My mentor was the professor of a class that I was taking at the time I decided to apply for a URA.
How did you know this was the project you wanted to do?
I did a research paper on the topic for a class and realized that I wanted to explore further the questions that I asked in the conclusion of my paper.
Is this your first independent research project?
Do you get course credit for this work?
I will be getting course credit for the study abroad program in which I am participating, and my research project is part of this program.
How much time do you put into it?
I will spend one semester working on the research, plus months of preliminary research.
What academic background did you have before you started?
Three years of college majoring in Gender and Women’s Studies.
You have a $1,500 Undergraduate Research Award from UMBC for your work. How did you hear about this program?
Through professors and the e-mails constantly sent out by the Office of Undergraduate Education
Was the application difficult to do?
Not at all, it was daunting at first but when I sat down to do it I found that it was very simple.

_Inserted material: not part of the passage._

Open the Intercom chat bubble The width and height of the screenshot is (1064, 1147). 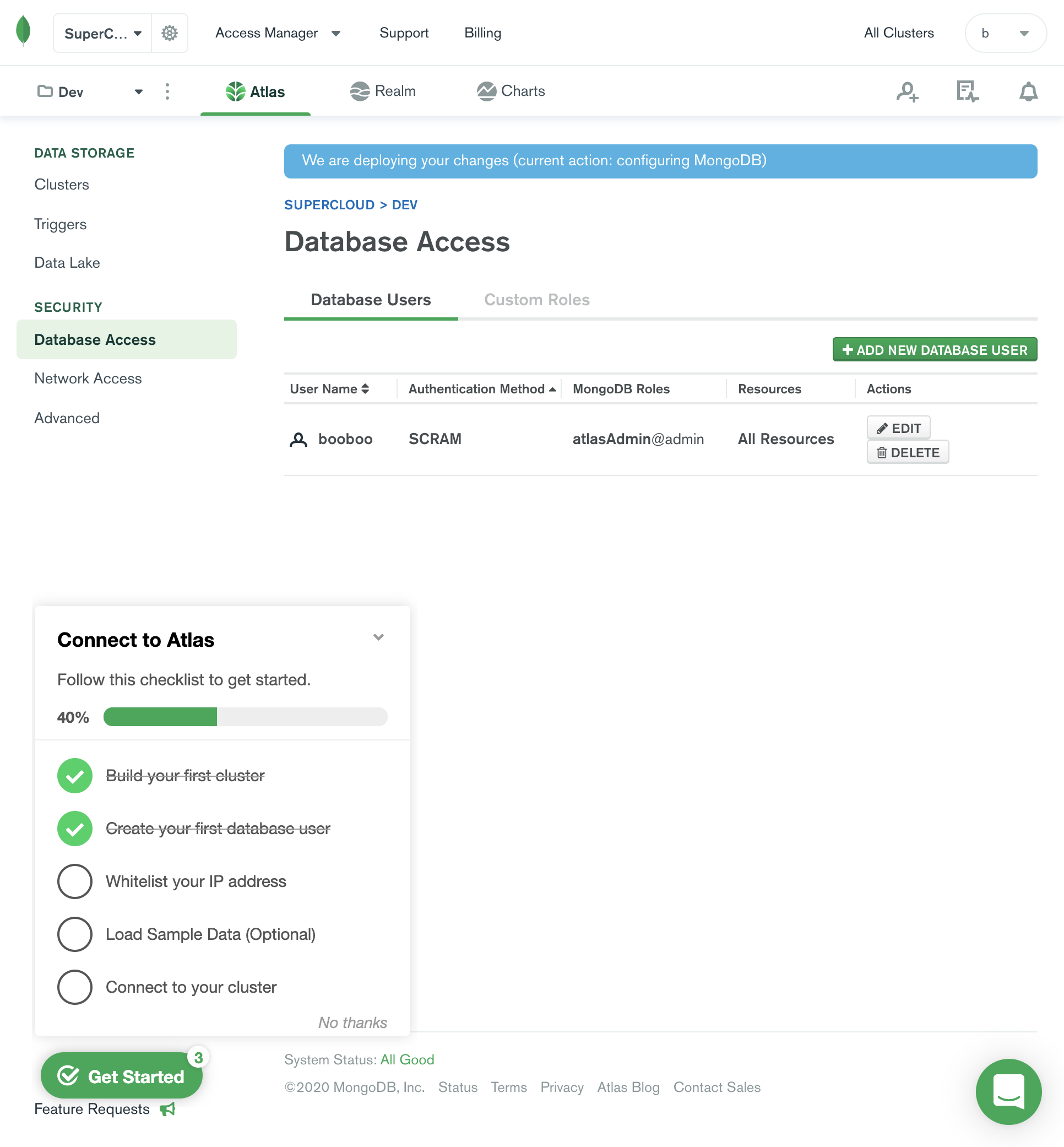pyautogui.click(x=1008, y=1091)
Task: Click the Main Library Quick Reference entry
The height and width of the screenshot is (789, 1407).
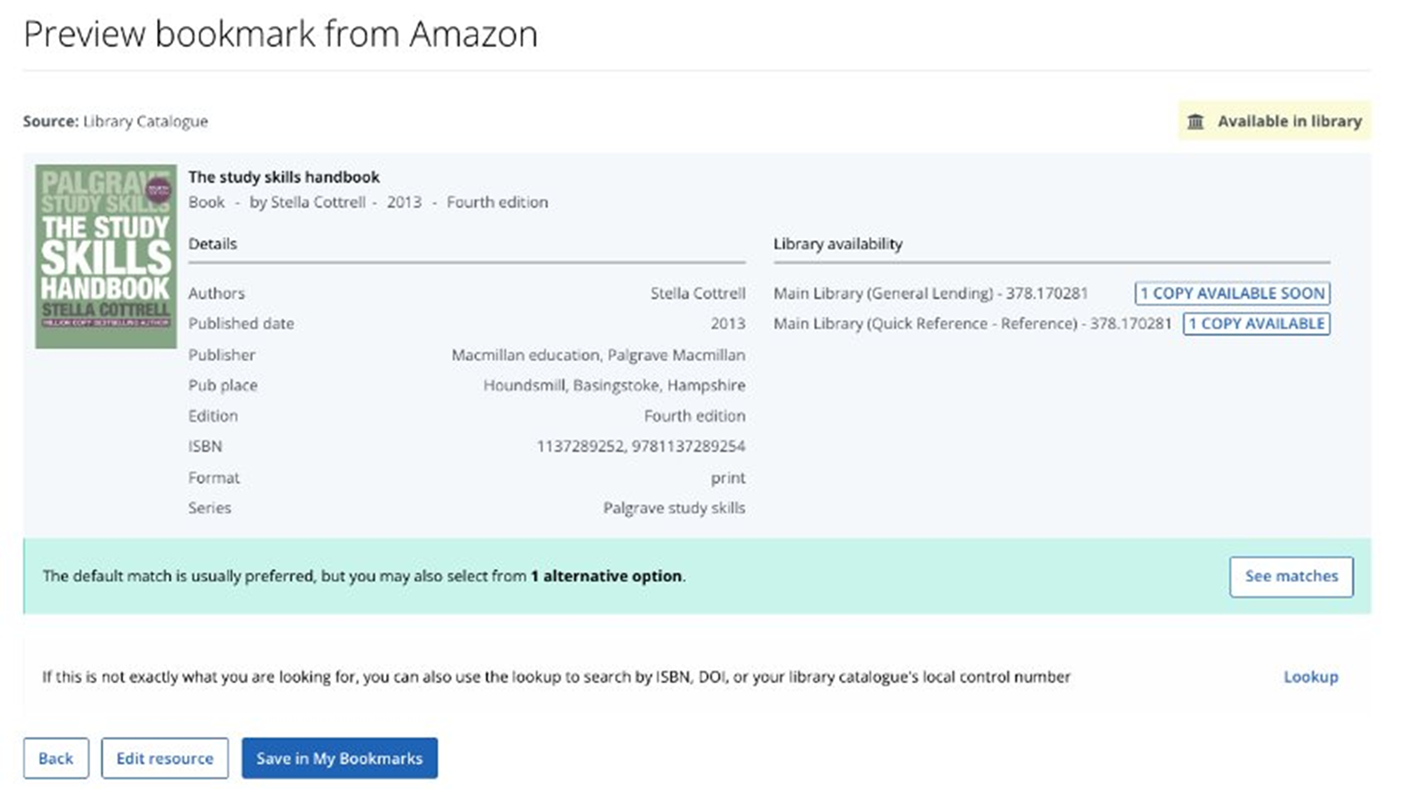Action: coord(971,324)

How much did your mentor help you with this?
She looked over it for me and made minor comments.
What is your advice to other students about getting involved in research?
Do it do it do it. It is a wonderful opportunity to do research on topics of your interest and choosing, and it looks great to grad schools.
What are your career goals?
I hope to receive an M.A. in Gender and Women’s Studies as well as a law degree, and work in the public interest sector.
What has been the hardest part about your research?
I’m sure the hardest part is yet to come, since I have not left for Africa yet.
What was the most unexpected thing?
The most unexpected thing was how my research topic related so closely to the academic work that I was doing in several of my classes, which was great preparation for me.